This is realpolitik because the decision doesn’t appear to be motivated by the health of the Chinese people. Instead, as the name of the reviews suggests—“social risk assessment”—China’s rulers are looking for early signs of possible upheaval and hence challenges to their authority.

We have discussed the potential weakness of linear forecasts of Chinese industrial expansion far into the future. Big Chinese cities are so polluted already that it has seemed nonsensical that you could double or triple the pollution and avoid a massive public reaction. The Nov. 12 Chinese announcement bears out that logic.

This does not mean that China will abruptly stop building coal-fired power plants—the lack of electricity could be even more socially disruptive. It merely suggests that China is looking for an offramp from its hyper-polluting past. The new practices will be phased in.

Bernstein’s Michael Parker has been onto the possibility of this shift. In August, he and colleague Alex Leung wrote a prescient note to clients (which we reported on at the time) after protests in the cities of Shifang and Qidong. It’s worth requoting a passage:

Since we all agree that the Chinese government is focused on social harmony, the practical implication is that the government will do whatever is required to ensure that people aren’t in the streets protesting not just food prices or lack of jobs, but also the environment.
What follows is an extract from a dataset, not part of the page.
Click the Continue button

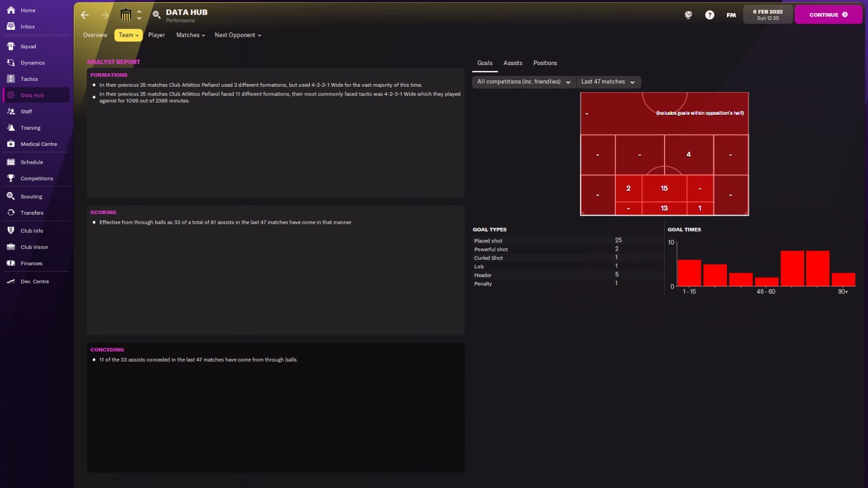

Few observers seem to classify the environment as the kind of issue that could excite the Chinese population into the street or the kind of issue that could result in changing political decision making and economic outcomes. And yet that is exactly what we are seeing.

I emailed Parker for his reaction to the Party shift. He replied, “I continue to find it fascinating that it isn’t corruption, inflation, the leadership transition or the economy that gets people into the streets in China in 2012. It’s the environment. If social harmony is the goal, the startling conclusion right now is that harmony begins–rather than ends—with environmental considerations.”

The Party is clearly worried about corruption, too. But Parker is right that that has ignited far less public fury than the worry over the health of their children.